System under overload condition with solar interconnected load-side.
The load breakers are drawing more current than the main breaker’s rating, however the main is not tripping to protect the bus. The solar is acting like a “backdoor”, allowing additional current to feed the loads. The loads are able to pull much more current than the bus is rated for, but the main breaker doesn’t “see” it. The bus will overload, overheat, and fail (possibly catastrophically). This is what the 120% rule is protecting against!
120 rule 4-Overload-with-PV


System under overload condition with solar interconnected line side (supply side)

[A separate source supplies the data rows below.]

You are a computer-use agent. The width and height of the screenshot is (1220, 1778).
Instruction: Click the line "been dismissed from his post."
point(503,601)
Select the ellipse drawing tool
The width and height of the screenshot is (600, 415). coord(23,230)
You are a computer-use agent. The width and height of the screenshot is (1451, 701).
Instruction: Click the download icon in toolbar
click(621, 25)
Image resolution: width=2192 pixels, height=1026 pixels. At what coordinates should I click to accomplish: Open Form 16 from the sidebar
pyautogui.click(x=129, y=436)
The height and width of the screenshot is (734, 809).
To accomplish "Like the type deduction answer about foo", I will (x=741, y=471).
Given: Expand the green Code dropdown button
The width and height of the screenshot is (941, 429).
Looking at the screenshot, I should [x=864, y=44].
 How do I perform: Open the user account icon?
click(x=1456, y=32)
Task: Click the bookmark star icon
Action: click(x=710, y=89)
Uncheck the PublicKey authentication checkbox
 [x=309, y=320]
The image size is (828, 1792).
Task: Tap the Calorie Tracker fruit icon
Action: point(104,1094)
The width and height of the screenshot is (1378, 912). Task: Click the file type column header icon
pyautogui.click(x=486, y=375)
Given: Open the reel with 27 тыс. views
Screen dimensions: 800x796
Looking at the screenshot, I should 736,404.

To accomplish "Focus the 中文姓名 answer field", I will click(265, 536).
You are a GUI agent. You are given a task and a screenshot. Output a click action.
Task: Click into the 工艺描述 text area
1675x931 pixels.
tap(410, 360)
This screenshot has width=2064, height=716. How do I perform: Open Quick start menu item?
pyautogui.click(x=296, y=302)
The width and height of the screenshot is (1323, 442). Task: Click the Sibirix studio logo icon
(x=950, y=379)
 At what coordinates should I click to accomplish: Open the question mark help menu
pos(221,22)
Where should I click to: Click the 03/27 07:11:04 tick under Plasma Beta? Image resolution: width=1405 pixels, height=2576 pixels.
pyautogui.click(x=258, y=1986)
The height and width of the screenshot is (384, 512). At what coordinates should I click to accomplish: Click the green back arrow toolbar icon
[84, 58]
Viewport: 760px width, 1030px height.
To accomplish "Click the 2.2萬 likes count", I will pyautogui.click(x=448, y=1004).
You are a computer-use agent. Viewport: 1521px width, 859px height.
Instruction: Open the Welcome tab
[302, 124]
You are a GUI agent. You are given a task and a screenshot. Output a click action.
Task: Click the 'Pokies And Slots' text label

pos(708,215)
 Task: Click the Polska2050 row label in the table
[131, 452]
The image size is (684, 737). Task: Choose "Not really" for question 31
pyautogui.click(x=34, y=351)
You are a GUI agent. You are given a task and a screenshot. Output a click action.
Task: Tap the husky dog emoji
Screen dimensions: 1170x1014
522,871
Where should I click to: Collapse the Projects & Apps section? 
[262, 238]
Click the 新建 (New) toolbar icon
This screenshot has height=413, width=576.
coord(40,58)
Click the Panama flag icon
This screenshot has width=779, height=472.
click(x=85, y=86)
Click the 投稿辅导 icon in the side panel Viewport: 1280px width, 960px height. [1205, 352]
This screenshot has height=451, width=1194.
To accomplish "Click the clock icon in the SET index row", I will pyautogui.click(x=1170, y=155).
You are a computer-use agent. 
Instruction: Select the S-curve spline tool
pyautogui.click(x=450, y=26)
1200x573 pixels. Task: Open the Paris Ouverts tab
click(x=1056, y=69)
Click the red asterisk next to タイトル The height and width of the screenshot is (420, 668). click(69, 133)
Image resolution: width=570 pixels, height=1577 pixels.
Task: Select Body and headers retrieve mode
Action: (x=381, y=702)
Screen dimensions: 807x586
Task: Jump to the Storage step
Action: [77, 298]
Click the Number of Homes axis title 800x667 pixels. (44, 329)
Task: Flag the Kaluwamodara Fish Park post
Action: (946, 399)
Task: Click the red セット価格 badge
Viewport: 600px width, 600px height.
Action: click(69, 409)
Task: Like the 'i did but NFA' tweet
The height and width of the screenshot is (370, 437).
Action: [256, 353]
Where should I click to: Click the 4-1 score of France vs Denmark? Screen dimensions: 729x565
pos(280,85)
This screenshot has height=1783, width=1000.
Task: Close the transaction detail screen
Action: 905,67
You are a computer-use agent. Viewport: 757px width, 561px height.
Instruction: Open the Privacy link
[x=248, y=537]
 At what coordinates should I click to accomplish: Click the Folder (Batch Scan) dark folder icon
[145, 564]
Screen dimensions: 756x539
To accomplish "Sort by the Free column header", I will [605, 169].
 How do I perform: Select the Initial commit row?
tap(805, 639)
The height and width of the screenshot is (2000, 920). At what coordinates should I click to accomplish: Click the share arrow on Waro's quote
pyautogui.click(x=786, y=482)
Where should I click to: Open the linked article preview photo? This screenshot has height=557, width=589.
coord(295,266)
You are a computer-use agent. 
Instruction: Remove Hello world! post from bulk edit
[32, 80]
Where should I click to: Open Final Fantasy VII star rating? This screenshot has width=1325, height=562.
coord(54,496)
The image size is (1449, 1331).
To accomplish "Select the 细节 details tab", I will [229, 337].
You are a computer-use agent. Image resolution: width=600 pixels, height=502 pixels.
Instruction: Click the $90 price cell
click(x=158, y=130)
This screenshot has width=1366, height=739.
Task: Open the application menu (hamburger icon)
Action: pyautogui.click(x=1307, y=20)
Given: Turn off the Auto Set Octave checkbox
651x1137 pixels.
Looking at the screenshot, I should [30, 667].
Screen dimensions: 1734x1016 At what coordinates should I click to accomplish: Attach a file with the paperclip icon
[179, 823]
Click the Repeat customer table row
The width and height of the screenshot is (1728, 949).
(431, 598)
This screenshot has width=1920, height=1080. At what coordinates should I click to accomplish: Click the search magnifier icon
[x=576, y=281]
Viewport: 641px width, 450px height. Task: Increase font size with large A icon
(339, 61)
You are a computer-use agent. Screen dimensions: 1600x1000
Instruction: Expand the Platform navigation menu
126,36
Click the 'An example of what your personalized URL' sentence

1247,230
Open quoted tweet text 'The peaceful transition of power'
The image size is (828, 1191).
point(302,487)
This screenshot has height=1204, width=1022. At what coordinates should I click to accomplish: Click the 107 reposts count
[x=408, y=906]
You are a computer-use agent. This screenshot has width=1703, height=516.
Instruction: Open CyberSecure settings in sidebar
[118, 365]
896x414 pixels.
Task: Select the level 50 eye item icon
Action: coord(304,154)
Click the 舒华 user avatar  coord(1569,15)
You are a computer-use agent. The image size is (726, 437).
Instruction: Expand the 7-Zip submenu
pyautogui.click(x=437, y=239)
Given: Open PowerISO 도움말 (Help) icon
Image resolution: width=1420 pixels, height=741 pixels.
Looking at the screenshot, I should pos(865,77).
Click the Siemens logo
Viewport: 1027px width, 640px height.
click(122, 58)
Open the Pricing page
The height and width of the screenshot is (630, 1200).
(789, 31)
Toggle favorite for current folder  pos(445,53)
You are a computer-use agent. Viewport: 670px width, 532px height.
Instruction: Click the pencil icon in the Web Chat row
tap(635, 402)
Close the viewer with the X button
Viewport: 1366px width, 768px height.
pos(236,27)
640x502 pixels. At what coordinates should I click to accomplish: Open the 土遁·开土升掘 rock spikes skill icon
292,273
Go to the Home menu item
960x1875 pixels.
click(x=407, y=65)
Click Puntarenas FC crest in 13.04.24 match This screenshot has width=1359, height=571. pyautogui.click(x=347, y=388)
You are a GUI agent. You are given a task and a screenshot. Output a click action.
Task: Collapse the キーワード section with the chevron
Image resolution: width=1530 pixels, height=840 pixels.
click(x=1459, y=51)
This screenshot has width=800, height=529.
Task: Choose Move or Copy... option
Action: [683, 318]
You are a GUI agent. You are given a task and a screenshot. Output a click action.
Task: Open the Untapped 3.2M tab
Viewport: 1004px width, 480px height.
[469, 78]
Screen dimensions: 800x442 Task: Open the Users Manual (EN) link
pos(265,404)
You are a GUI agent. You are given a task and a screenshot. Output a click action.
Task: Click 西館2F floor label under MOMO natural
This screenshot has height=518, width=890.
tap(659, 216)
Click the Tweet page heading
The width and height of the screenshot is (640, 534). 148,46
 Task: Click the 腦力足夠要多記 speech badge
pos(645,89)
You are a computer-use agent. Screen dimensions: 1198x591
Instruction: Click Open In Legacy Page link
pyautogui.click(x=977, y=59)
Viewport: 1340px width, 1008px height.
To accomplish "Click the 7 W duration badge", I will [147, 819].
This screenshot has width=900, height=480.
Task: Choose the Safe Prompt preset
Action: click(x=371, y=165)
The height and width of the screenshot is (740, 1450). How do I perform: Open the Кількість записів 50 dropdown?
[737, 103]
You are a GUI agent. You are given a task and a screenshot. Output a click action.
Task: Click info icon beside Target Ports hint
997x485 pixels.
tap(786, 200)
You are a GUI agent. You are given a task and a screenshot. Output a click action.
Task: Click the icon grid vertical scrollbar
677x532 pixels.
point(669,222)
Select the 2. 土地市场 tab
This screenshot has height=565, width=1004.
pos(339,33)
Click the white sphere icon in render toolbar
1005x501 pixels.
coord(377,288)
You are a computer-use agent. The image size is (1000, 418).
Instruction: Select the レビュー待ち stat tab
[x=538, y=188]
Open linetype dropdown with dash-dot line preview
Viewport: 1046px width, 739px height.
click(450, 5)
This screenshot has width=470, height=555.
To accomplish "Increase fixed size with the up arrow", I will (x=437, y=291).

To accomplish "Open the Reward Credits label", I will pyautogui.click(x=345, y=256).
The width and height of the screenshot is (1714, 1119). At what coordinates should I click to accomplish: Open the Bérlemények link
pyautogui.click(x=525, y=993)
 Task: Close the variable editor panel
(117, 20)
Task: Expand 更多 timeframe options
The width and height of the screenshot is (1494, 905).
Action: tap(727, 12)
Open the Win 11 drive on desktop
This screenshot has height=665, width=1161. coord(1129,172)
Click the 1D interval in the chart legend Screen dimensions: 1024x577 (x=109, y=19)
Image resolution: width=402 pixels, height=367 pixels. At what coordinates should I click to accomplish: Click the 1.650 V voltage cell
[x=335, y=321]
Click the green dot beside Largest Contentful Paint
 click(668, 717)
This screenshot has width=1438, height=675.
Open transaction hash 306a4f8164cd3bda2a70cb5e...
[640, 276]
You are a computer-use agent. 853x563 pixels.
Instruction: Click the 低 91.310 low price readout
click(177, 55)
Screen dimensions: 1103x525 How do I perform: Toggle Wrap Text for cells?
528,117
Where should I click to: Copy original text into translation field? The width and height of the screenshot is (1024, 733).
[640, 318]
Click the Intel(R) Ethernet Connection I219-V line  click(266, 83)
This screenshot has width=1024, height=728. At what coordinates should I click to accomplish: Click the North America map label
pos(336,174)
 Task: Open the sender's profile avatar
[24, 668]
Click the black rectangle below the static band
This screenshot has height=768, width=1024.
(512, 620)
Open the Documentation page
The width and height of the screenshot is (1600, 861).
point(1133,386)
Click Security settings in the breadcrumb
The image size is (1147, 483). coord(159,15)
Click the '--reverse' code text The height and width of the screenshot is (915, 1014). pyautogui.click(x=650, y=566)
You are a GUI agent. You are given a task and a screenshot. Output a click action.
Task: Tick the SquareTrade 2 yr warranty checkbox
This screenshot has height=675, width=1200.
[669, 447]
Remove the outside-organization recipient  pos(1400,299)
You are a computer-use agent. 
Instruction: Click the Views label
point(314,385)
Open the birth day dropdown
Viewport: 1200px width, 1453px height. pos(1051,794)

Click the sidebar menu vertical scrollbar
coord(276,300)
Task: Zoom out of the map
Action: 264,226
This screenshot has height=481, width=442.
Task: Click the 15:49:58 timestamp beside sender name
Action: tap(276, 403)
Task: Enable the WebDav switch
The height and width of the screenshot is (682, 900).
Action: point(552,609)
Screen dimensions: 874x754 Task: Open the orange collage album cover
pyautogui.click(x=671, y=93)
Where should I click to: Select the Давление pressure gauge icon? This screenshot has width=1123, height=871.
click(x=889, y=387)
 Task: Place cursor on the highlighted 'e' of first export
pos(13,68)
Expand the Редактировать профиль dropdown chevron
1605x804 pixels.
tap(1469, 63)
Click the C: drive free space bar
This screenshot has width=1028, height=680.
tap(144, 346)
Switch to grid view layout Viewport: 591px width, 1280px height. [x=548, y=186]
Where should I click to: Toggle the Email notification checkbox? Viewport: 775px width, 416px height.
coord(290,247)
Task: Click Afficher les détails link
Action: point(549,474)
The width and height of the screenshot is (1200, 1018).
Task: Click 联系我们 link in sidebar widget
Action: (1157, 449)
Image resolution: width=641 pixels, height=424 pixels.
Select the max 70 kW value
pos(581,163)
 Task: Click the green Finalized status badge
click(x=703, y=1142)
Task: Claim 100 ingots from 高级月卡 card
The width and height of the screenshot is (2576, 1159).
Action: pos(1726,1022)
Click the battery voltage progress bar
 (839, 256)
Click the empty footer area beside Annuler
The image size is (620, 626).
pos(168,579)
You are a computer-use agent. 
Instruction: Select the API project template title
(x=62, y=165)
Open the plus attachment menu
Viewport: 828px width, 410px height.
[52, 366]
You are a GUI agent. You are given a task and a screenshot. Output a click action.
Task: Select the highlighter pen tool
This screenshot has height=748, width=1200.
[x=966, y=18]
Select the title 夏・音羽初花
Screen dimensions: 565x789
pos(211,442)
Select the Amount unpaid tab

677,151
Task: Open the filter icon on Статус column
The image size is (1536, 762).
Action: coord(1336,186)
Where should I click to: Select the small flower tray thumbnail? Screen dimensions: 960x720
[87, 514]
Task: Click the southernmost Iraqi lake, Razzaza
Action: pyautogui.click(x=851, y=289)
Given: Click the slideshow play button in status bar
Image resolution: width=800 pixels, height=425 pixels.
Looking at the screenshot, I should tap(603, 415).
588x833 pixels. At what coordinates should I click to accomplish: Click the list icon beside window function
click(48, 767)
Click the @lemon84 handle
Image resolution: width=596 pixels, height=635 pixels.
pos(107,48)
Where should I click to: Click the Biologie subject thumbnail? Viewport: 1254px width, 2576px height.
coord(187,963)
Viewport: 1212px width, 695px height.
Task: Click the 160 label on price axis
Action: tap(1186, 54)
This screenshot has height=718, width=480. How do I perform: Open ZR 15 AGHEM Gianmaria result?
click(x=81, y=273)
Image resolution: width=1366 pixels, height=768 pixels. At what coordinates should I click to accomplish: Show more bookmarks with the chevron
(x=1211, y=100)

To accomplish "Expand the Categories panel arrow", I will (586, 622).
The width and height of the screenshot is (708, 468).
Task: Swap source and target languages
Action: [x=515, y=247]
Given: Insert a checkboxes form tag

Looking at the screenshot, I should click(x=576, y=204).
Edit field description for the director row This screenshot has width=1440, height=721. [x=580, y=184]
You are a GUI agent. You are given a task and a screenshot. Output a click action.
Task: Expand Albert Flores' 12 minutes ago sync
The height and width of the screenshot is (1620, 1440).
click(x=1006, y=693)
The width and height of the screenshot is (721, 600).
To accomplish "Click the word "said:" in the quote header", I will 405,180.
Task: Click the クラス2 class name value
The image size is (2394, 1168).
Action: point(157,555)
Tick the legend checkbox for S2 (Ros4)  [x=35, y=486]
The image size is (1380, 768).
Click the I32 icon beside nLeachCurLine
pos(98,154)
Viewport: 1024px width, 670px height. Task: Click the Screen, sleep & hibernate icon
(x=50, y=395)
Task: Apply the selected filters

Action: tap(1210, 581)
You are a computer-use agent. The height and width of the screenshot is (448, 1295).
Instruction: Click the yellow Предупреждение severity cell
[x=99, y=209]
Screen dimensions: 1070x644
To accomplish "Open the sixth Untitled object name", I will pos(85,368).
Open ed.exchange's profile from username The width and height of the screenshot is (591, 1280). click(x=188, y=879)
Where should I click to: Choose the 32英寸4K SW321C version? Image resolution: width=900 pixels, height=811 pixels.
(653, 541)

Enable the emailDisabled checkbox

How does a line (supply) side interconnection affect the overload scenario? Below is the example with the same load. Since the solar is on the line side of the main, it cant sneak anything past it to the distribution section. It doesn’t matter if the current is coming from the PV or the Utility, if it exceeds 800A the main breaker will trip to protect the bus. The main circuit breaker will continue to protect the switchboard just as it always has, nothing to worry about.
120 rule 5-Line-side


Real life examples are not always as cut and dry as the example above. You can have cold sequence metering, tapered buses, interconnecting at subpanels, etc, things can get very tricky. As long as you apply the philosophy above to the new language in NEC 2014, you can work through the problem and ensure a load side interconnection cant overload the bus.